A 16-year-old male was seen for routine physical exam for sports participation clearance. States he feels well today and past medical history is non-contributory. Upon exam, all systems are within normal limits with the exception of a cardiovascular murmur, loudest over the apex, grade II/IV systolic. Patient denies current or previous cardiac symptoms. Denies family history of cardiovascular disease or sudden cardiac death.
The recommendation in this case should be to withhold sports clearance pending a thorough cardiovascular workup, to initially include electrocardiogram, chest x-ray, and potentially echocardiogram (with subsequent referral to cardiology) to help rule out cardiomyopathy (National Heart, Lung, and Blood Institute, 2011). Suspicion is particularly high for hypertrophic cardiomyopathy, which often presents with a grade II-III/VI systolic murmur, heard loudest over the apex of the heart (National Heart, Lung, and Blood Institute). If patient does suffer from cardiomyopathy, sports may be contraindicated at the present time. Cardiology may consider interventions such as surgery (if severe), implantable devices, and/or medications such as beta blockers or calcium channel blockers (American Heart Association, 2014b).
Cardiomyopathy is a disease of the myocardium, characterized by abnormal muscle fibers (those which are responsible for contracting with each heartbeat) (Huether and McCance, 2012). There are several different types of cardiomyopathies, including dilated, restrictive, and hypertrophic (Huether and McCance, 2012). While all three can cause sudden cardiac death during vigorous exercise, hypertrophic cardiomyopathy in particular is implicated in a large number of sudden cardiac deaths during exercise each year (American Heart Association, 2014a). This type of cardiomyopathy is characterized by abnormal thickening of the septal wall, which inhibits ventricular outflow, particularly during vigorous exercise, causing conduction abnormalities such as arrhythmias (Huether and McCance, 2012). The cardiomyopathies can be completely asymptomatic or symptomatic; and can be acquired (due to illness or disease), idiopathic, or inherited.
A fairly large percentage of cardiomyopathies are inherited, in particular the hypertrophic subgroup (American Heart Association, 2014a), and can have a large impact on diagnosis. Because it can be silent, with an asymptomatic presentation that can remain undiagnosed over an entire lifespan (American Heart Association, 2014a), this may lead to lack of awareness within families of any genetic history, as may be the case with this particular patient. His history was non-contributory for sudden cardiac death or cardiovascular disease, but given its silent nature, it is possible the disease still runs in this patient’s family. Lack of family history of the disease can create a false sense of security in the clinician, who may be tempted to clear the patient with no significant family history.

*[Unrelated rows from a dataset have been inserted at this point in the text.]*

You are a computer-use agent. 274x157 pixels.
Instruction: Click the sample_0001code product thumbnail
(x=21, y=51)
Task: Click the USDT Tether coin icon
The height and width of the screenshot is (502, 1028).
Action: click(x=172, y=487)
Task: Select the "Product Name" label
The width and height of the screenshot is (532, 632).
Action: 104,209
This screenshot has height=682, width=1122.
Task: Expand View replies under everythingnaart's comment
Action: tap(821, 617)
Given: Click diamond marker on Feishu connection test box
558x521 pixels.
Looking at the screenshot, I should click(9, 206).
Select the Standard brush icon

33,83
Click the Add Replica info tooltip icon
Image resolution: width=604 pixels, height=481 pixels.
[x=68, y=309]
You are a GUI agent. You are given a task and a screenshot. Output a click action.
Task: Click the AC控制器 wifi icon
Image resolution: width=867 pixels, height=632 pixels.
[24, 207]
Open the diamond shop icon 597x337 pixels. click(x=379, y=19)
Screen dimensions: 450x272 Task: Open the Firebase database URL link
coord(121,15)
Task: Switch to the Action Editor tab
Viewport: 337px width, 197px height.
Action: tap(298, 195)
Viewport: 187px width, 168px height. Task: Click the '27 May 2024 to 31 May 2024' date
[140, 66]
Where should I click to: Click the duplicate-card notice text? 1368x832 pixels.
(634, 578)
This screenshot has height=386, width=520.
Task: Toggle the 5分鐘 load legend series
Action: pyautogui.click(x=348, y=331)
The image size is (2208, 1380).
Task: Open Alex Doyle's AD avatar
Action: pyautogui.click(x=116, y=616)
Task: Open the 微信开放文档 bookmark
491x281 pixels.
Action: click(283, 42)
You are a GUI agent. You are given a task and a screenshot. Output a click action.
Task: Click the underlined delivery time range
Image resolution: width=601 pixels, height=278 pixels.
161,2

Diagnosis may also be improved with genetic testing. It can rule out an acquired or idiopathic diagnosis, allowing the clinician to focus on treating the disease itself, rather than looking for (and treating) an underlying cause. Identification of a genetic cause may also prompt evaluation of family members (such as siblings) and will allow awareness to be passed on to subsequent generations (National Heart, Lung, and Blood Institute, 2011).
Treatment of this patient may not be greatly impacted by a genetic diagnosis; there are standard treatments that are often employed based on the type and severity of the cardiomyopathy, regardless of cause (National Heart, Lung, and Blood Institute, 2011). However, acquired cardiomyopathy patients sometimes require additional treatment of the underlying disorder (National Heart, Lung, and Blood Institute, 2011). In this case, a genetic diagnosis would mean that the clinician would not have to continue to look for or treat an underlying disorder; he or she would focus on treating the cardiomyopathy itself with appropriate interventions.
References
American Heart Association. (2014a). Hypertrophic cardiomyopathy. Retrieved from http://www.heart.org/HEARTORG/Conditions/More/Cardiomyopathy/Hypertrophic-Cardiomyopathy_UCM_444317_Article.jsp
American Heart Association. (2014b). Prevention and treatment of cardiomyopathy. Retrieved from http://www.heart.org/HEARTORG/Conditions/More/Cardiomyopathy/Prevention-and-Treatment-of-Cardiomyopathy_UCM_444176_Article.jsp
Huether, S. and McCance, K. (2012). Understanding Pathophysiology. 5th ed. St. Louis, MO: Mosby, Inc.